The Writing Habits of Jane Austen

Jane Austen

What is known of the writing habits of Jane Austen, the beloved author, is simple and fascinating.

Most of Jane Austen’s best known writing was done at Chawton Cottage in Hampshire, where she revised Pride and Prejudice, Sense and Sensibility,and Northanger Abbey. It was there that she wrote Mansfield Park, Emma, and Persuasion.

Jane would try to write every day, close to a window for the light, using an amazingly small walnut table (which survives at the Chawton Cottage Museum) and a ‘writing box’ thought to have been a gift from her father.

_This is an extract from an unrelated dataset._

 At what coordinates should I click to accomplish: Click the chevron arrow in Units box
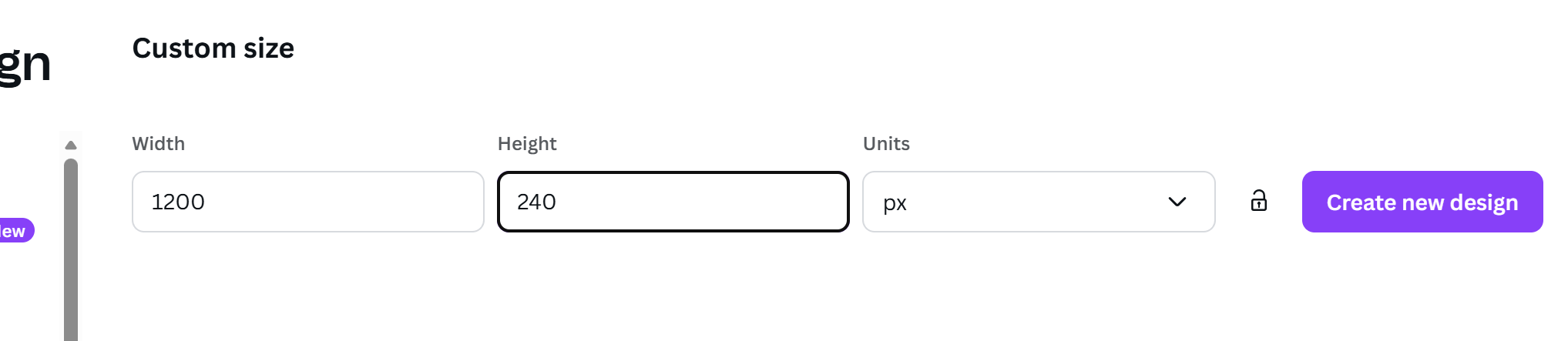click(1177, 202)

This can be seen at the Sir John Ritblat Gallery at the British Library and was donated in 1999 by Joan Austen-Leigh, a direct descendent of Jane Austen’s brother James. Described as ‘a small chest which opens to reveal a writing surface and storage space for ink pot and writing implements,’ this was a convenient way to make sure she could quickly start writing. 

 

Starting with small slips of paper

She wrote initially on small slips of paper, which fitted easily into her writing box. (This may have given rise to the story that she would quickly hide her writing if she heard the door creak – now thought by some experts to be unlikely).

As her style developed, Jane’s manuscripts were mostly written on ‘booklets’ of about 190 x 120 mm, probably made by cutting down half sheets of ‘post’ writing paper to form quires of up to eight leaves (16 pages) which were assembled inside one another to make fatter booklets.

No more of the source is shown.